H.R. 1627, the Investment Adviser Examination Improvement Act of 2013, "enjoys support from many investment advisor industry associations," the subcommittee said. No companion legislation has been introduced in the Senate.

Roper told ThinkAdvisor that while the subcommittee recommendation "doesn't specify a legislative vehicle, the Waters bill would be consistent with our recommendation."

As White noted in a recent speech, five years after the financial meltdown, approximately 40% of SEC-registered investment advisors (who collectively manage $50 trillion) still have not received their first SEC examination.

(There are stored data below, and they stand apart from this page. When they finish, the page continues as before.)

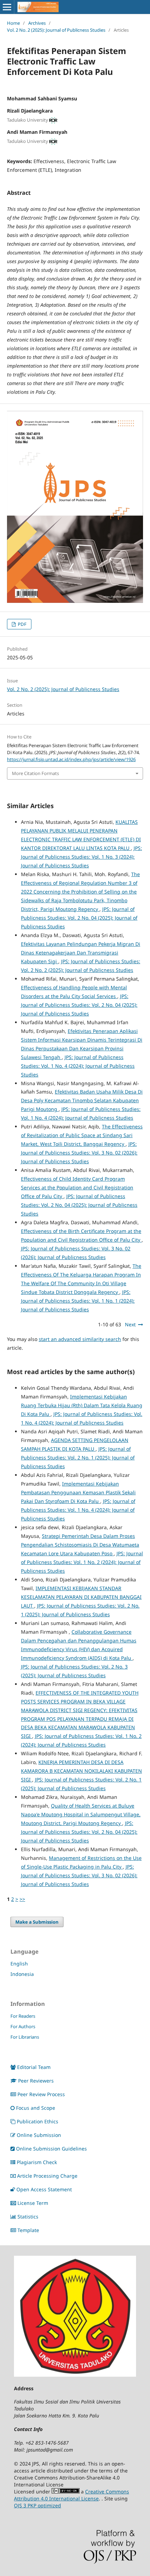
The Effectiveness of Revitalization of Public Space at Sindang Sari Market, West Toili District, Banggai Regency (82, 1135)
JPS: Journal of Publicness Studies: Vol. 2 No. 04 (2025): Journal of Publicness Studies (79, 918)
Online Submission (39, 2135)
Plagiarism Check (37, 2162)
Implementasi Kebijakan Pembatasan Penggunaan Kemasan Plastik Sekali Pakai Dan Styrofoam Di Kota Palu (78, 1492)
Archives (37, 23)
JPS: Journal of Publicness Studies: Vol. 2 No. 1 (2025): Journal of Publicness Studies (78, 1458)
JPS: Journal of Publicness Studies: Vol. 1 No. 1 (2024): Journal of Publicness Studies (78, 1301)
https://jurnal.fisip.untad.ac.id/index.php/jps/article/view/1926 (71, 759)
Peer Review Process (41, 2094)
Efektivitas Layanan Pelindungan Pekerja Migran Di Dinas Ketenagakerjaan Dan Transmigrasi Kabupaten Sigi (80, 953)
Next (130, 1324)
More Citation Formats (35, 773)
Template (28, 2230)
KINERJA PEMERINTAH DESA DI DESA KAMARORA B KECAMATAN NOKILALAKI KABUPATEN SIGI (81, 1771)
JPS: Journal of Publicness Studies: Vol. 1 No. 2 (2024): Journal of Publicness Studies (82, 1562)
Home (13, 23)
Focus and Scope (35, 2107)
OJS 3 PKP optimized (37, 2505)
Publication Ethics (37, 2121)
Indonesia (22, 1974)
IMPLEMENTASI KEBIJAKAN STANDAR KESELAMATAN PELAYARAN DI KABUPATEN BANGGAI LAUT (81, 1597)
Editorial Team (34, 2067)
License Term (32, 2203)
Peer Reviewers (36, 2080)
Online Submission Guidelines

“We’re going to tread water if we’re looking for an appropriation” from Congress to help boost advisor exams, Goettsch said. “I’m guessing the [user-fees] cost will be passed on to clients eventually, but we’re talking about firms with more than $100 million” in AUM. The lack of advisor exams “is a ticking time bomb if we don’t address it.”

Indeed, Roper added that the legislation “allows fees to be assessed so that it adjusts the burden of the fees to the size of the firm.” While the investor subcommittee “supports any number of different ways to solve this [advisor exam] problem, this user-fees [legislation] seems like the most doable of the options. There’s no reason it should be a partisan issue.”

Andrea Seidt, president of the North American Securities Administrators’ Association, noted in a statement after the Investor Advisory Committee meeting that “by authorizing the SEC to use revenue derived from the self-funding of examinations to augment [the Office of Compliance Inspections and Examinations'] exam program, the legislation recommended by the IAC would permit the SEC to establish and maintain a robust advisor examination program that periodically adjusts to correspond to changes in its examination responsibilities.”

While the SEC has requested that Congress provide the agency more funding so that it can add 250 more examiners, which Seidt says is “the easiest and least expensive way” to address the problem, a user-fees bill “would appear to create a viable, long-term solution to a problem that has plagued the SEC for decades.”

While the SEC is not bound by any recommendations of the Investor Advisory Committee, Section 911 of the Dodd-Frank Act requires the SEC to “promptly issue a public statement assessing the finding or recommendation of the committee,” and to disclose any action the commission intends to take regarding that recommendation.

White noted that since the committee’s last meeting and recommendation, the committee has gotten a letter from SEC staff regarding its proposal to require “glidepath” illustrations in target-date funds. In recent months, White said, the Division of Investment Management has said it would be useful to request additional comments on the advisory committee’s proposal. “I’m hopeful that target date funds will be included in the commission’s rulemaking in the coming year,” she said.